Evidence for secretion of vacuolar alpha-mannosidase, class I chitinase, and class I beta-1,3-glucanase in suspension cultures of tobacco cells.

We have investigated the possibility that vacuolar proteins can be secreted into the medium of cultured cells of Nicotiana tabacum L. Time-course and balance-sheet experiments showed that a large fraction, up to ca. 19%, of vacuolar alpha-mannosidase (EC 3.2.1.24) and vacuolar class I chitinase (EC 3.2.1.14) in suspension cultures accumulated in the medium within one week after subculturing. This effect was most pronounced in media containing 2,4-dichlorophenoxyacetic acid (2,4-D).

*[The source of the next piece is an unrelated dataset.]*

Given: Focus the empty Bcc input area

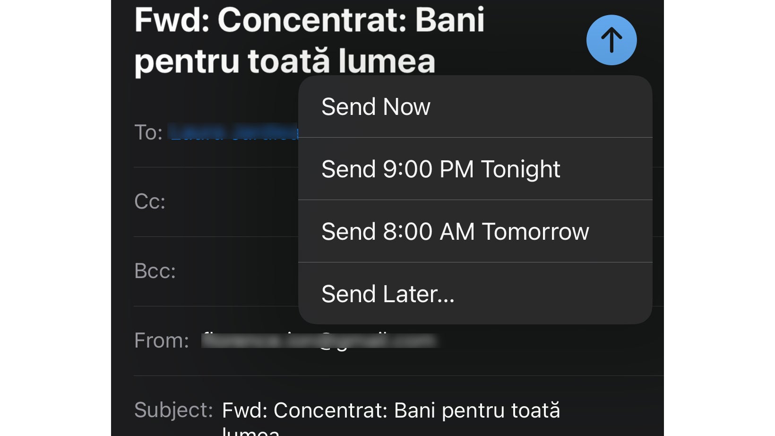Looking at the screenshot, I should tap(236, 271).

Under comparable conditions only a small fraction, 1.8-5.1% of the total protein and ca. 1% of malate dehydrogenase (EC 1.1.1.37), which is localized primarily in the mitochondria and cytoplasm, accumulated in the medium. Pulse-chase experiments showed that newly synthesized vacuolar class I isoforms of chitinase and beta-1,3-glucanase (EC 3.2.1.39) were released into the medium. Post-translational processing, but not the release of these proteins, was delayed by the secretion inhibitor brefeldin A. Only forms of the proteins present in the vacuole, i.e. mature chitinase and pro-beta-1,3-glucanase and mature beta-1,3-glucanase, were chased into the medium of tobacco cell-suspension cultures. Our results provide strong evidence that vacuolar alpha-mannosidase, chitinase and beta-1,3-glucanase can be secreted into the medium. They also suggest that secretion of chitinase and beta-1,3-glucanase might be via a novel pathway in which the proteins pass through the vacuolar compartment.